4. Human Relevance: Unlike many studies relying on mouse MSCs, this work focuses on human BM-MSCs, addressing a critical gap in translational research.

4. Key Results

• In Vitro Repair:
  • MSC-CM from PPARβ/δ-agonized cells (MSC-CM$^{PPAR\beta/\delta(+)}$) significantly enhanced wound closure in CALU-3 cells compared to naive or antagonist-treated cells.
  • This effect was driven by both migration and proliferation (confirmed via Mitomycin C and TOP2A gene expression).
  • Neutralization: Blocking ANGPTL4 with a neutralizing antibody completely abrogated the enhanced wound healing, confirming ANGPTL4 is the critical effector.
• Transcriptomic & Metabolomic Findings:
  • RNA-seq revealed significant upregulation of ANGPTL4, PLIN2, and CPT1A (lipid metabolism genes) in agonized MSCs.
  • Public data analysis confirmed that ARDS patients have elevated levels of PPARβ/δ ligands (linoleate, palmitoleic acid) and co-activators (NCOA1, NCOA3), suggesting the ARDS environment naturally primes MSCs for this pathway.
• In Vivo Therapeutic Effects (ALI Model):
  • Low-Dose Efficacy: A low dose of MSC-CM alone was ineffective, but MSC-CM$^{PPAR\beta/\delta(+)}$ significantly improved vascular and epithelial barrier function (reduced Evans Blue leakage).
  • Synergistic Licensing: The combination of ARDS serum + PPARβ/δ agonist induced a 10-fold increase in ANGPTL4 secretion.
  • Clinical Outcomes: The "ARDS-licensed" MSC-CM$^{PPAR\beta/\delta(+)}$ significantly reduced:
    • Pro-inflammatory cytokines (TNF-α, IL-6) in BALF.
    • Weight loss in mice.
    • Clinical scores (trend toward significance).
  • Validation: The therapeutic benefits of the licensed secretome were reversed when ANGPTL4 was neutralized, confirming the mechanism in vivo.
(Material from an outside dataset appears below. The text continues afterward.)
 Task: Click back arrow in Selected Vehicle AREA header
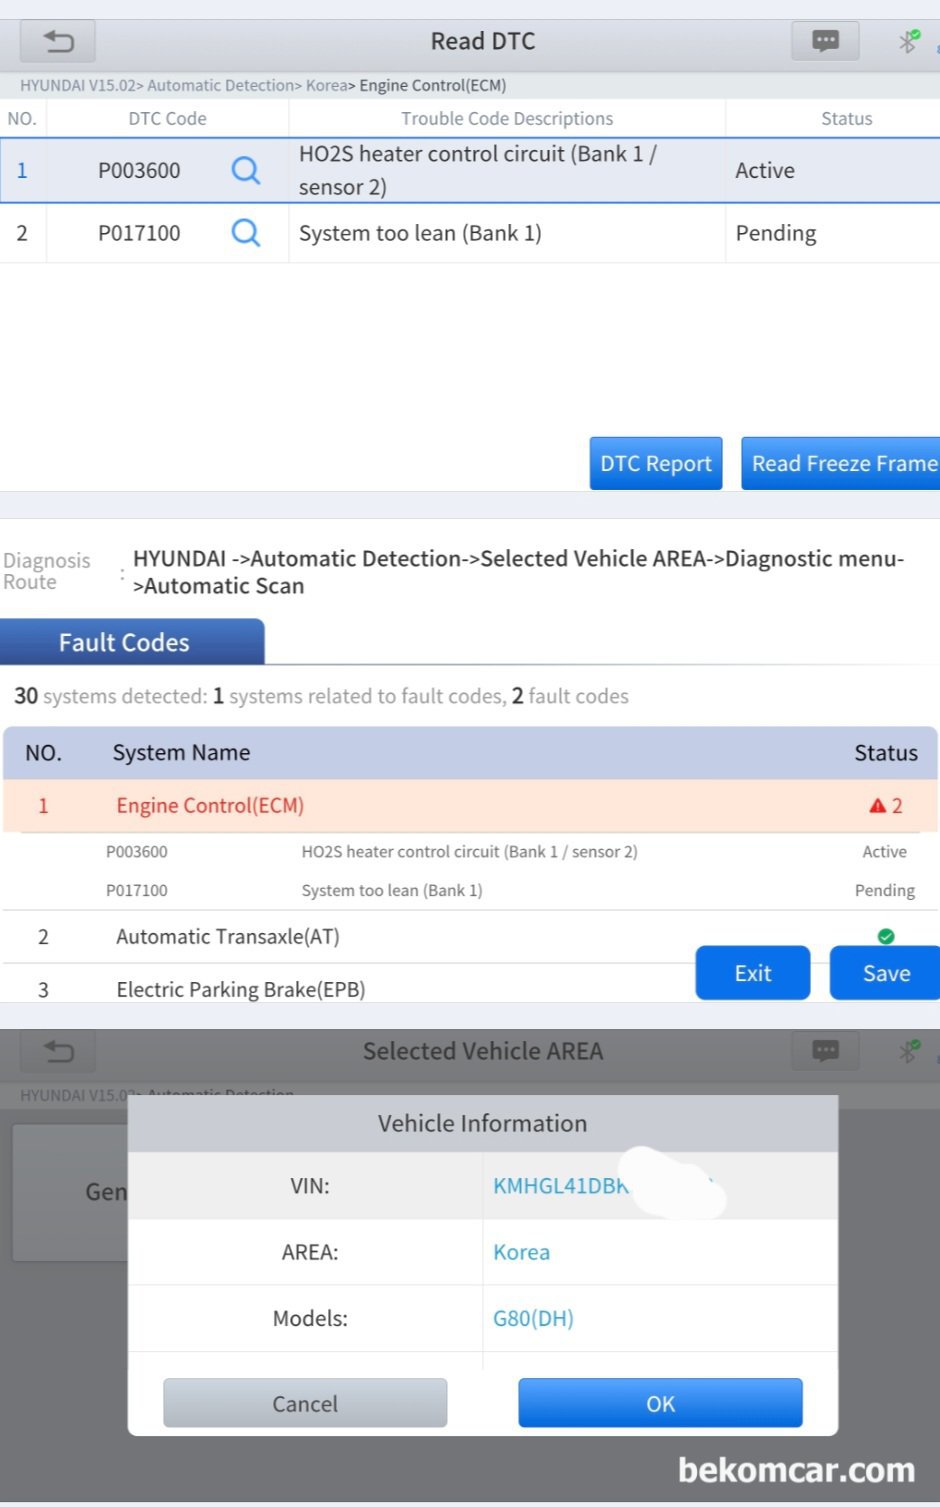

5. Significance and Conclusion

This study provides a novel strategy to overcome the limitations of current MSC therapies for ARDS.

• Mechanistic Insight: It clarifies that the ARDS microenvironment (rich in FFAs) activates PPARβ/δ in human MSCs, triggering a reparative secretome dominated by ANGPTL4.
• Therapeutic Optimization: The authors propose a "licensing" protocol where MSCs are pre-treated with PPARβ/δ agonists and ARDS patient serum to maximize the production of ANGPTL4.
• Clinical Implication: This approach transforms a sub-therapeutic dose of MSCs into a potent therapy capable of restoring lung barrier integrity and reducing inflammation. It suggests that future clinical trials should consider "priming" or "licensing" MSCs to match the specific metabolic and inflammatory profile of the patient's disease state, rather than administering naive cells.

Limitations Noted: The in vivo study used a small sample size ($n=3$) for the combined licensing group due to limited availability of ARDS patient serum, and the study did not detect significant effects from PPARβ/δ antagonism in human MSCs, contrasting with some previous mouse studies.